▶ PASSAGE
When Kirill gets home, at the recommendation of the experienced adoption professionals with whom we have been working, we need to implement specific parenting approaches to help encourage a strong, attached, emotionally healthy bond. Kirill needs to learn that we are the parents. He needs to feel nurtured and safe. He will not be used to having parents to love and care for him.

Here are some things we will be doing for Kirill based on research and experience with other adopted children. We will be living a very quiet life with limited trips out and few visitors in for a little while. Social workers and psychologists tell us that when children are first brought into the adoptive home, they often feel overwhelmed, scared, and nervous. By keeping our lives very boring at first, we will be helping Kirill feel safe. This does NOT mean we do not want visitors coming to meet Kirill for the first time. We will just have to limit it a little so that it is not overwhelming. Please feel free to call us and ask to come visit! We just want you to understand that if we have to limit visitors it is not because we want you to stay away. On the contrary, we need your support and encouragement during this time!

▶ DATA UNDER STUDY
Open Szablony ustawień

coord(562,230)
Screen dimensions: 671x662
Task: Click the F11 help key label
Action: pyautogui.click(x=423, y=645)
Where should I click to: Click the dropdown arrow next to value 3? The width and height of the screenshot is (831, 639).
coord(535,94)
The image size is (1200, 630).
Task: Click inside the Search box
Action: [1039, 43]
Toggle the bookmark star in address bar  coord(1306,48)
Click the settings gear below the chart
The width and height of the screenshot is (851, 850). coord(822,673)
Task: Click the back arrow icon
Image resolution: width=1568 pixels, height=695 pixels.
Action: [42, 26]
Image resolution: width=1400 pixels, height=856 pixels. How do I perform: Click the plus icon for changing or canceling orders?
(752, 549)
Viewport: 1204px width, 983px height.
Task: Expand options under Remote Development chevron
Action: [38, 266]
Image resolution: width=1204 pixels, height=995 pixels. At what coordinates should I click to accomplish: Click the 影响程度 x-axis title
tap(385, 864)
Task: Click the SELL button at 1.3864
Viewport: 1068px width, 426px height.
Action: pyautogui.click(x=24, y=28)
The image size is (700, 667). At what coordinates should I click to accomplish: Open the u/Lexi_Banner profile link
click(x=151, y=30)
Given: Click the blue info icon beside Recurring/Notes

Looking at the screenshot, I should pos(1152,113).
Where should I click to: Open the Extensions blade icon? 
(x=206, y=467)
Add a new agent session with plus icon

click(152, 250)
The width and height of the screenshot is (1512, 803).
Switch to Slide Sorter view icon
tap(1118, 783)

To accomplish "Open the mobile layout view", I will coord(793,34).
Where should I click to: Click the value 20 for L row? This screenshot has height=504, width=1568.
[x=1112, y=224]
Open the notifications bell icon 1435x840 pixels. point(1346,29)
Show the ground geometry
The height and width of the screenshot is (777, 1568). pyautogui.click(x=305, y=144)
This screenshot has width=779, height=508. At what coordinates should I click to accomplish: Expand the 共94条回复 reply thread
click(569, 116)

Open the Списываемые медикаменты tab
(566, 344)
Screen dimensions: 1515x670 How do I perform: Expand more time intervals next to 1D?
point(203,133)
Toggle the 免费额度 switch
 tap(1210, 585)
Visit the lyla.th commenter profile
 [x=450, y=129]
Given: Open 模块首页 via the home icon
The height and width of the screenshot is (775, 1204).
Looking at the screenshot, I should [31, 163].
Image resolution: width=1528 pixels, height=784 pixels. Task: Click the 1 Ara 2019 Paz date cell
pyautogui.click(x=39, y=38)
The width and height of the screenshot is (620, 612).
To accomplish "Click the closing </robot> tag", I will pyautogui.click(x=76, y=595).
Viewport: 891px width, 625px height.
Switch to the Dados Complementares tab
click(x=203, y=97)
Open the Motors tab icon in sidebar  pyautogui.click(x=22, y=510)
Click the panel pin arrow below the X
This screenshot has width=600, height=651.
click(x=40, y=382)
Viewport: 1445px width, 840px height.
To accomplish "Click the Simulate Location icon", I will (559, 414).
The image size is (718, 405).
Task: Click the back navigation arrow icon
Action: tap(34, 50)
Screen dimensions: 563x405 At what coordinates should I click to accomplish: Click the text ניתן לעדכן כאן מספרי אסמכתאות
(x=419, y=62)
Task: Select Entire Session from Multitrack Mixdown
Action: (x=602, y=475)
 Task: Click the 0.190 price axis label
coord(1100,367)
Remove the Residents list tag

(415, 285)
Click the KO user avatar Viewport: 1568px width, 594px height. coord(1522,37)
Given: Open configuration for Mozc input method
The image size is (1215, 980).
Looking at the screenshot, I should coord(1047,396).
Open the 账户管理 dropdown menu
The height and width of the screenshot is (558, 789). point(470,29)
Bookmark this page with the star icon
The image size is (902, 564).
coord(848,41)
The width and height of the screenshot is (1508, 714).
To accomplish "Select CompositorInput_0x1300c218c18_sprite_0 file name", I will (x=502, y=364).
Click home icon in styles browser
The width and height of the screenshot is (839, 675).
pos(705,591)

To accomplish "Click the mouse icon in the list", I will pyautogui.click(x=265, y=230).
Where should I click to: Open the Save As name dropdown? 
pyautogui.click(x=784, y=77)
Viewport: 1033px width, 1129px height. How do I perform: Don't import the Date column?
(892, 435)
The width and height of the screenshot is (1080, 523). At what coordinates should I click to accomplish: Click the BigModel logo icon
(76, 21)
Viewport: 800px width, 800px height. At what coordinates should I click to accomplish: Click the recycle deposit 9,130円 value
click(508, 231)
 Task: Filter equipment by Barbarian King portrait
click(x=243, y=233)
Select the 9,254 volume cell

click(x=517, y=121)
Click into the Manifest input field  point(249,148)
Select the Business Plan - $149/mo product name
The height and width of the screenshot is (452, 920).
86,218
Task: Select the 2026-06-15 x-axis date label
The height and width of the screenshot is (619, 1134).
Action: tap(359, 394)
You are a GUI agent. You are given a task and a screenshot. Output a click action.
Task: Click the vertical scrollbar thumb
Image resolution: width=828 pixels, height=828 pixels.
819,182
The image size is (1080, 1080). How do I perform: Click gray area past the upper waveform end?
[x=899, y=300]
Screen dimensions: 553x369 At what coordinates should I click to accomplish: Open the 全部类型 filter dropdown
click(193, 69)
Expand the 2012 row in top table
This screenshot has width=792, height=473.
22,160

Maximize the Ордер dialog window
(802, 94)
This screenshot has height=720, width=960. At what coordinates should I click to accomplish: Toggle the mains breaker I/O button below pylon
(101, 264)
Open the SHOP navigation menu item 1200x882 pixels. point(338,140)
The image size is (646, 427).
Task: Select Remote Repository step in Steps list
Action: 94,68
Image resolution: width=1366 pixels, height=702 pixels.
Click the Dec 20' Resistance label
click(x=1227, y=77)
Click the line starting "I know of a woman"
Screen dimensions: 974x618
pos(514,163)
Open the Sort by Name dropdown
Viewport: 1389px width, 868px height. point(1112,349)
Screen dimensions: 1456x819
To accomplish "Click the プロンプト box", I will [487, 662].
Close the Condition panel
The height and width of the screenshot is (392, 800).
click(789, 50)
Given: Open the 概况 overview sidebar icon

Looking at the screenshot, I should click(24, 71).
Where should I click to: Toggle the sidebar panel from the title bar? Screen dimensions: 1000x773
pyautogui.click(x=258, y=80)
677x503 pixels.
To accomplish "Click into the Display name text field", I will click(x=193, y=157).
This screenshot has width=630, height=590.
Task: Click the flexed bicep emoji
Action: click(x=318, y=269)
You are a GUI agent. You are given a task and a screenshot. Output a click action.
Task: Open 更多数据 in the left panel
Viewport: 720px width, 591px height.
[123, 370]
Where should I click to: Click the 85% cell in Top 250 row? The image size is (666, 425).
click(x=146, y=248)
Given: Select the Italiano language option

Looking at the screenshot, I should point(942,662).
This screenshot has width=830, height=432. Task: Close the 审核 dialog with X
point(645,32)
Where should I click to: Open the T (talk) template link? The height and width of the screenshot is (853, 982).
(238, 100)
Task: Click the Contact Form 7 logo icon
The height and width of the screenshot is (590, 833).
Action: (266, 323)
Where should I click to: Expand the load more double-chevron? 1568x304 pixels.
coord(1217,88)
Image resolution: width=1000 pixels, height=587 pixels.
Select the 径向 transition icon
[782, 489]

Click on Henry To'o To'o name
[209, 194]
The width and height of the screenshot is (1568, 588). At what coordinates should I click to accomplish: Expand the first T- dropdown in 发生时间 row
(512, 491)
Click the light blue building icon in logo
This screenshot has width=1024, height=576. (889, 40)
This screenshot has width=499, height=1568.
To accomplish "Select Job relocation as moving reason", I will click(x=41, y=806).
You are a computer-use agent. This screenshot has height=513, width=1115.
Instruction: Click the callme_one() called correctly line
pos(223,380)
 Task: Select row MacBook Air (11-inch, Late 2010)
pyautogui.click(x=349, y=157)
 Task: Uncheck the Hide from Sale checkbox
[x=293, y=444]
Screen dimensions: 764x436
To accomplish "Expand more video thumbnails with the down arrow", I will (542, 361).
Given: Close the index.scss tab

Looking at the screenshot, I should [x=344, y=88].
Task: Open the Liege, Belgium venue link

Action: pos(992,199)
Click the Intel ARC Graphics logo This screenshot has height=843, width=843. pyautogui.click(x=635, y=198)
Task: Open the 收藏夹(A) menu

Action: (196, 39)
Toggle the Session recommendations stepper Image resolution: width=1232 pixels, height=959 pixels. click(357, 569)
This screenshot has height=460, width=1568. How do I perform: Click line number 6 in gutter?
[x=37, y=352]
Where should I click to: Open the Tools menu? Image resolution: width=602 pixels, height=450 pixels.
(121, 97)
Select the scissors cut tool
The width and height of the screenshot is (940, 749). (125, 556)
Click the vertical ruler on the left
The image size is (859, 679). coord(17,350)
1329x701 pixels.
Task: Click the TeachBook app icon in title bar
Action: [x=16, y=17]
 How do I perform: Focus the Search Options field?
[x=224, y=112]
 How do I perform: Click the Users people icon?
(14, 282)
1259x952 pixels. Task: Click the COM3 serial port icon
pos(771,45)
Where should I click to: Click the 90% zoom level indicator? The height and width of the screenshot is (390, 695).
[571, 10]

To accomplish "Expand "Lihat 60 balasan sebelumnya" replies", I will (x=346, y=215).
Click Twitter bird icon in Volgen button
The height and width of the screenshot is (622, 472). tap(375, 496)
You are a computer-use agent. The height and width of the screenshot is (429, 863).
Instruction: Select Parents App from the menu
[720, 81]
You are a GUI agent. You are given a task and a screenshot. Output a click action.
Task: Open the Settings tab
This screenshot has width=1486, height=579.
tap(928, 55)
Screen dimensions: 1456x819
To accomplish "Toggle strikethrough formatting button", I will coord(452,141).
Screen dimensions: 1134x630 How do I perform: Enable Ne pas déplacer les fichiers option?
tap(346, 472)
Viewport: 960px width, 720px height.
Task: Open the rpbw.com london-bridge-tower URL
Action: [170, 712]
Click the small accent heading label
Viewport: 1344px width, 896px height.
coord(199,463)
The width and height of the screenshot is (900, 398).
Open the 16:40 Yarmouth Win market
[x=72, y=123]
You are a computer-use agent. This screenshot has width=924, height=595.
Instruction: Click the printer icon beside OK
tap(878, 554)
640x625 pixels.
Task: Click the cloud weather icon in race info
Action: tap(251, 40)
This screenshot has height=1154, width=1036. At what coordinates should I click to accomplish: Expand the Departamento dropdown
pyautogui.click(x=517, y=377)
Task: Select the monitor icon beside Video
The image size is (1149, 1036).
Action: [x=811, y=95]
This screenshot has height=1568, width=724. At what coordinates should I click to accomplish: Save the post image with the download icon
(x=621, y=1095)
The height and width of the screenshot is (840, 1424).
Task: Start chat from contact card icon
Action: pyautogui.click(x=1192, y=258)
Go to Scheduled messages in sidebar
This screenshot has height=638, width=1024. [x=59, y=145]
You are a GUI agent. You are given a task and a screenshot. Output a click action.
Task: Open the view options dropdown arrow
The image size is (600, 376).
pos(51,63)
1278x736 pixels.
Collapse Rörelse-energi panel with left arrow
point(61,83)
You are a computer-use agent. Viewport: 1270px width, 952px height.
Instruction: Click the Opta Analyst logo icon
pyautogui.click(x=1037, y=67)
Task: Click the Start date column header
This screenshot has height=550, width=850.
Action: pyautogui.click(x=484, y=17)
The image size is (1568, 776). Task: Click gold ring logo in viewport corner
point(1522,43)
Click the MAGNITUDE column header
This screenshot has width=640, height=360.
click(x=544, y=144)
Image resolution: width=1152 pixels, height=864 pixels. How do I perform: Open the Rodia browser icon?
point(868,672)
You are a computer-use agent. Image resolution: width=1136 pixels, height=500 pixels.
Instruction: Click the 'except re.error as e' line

▶ PROBLEM TO WORK ON
In the text about Kirill's homecoming, how do social workers and psychologists say children often feel when they are first brought into the adoptive home?

▶ ANSWER SECTION
Overwhelmed, scared, and nervous.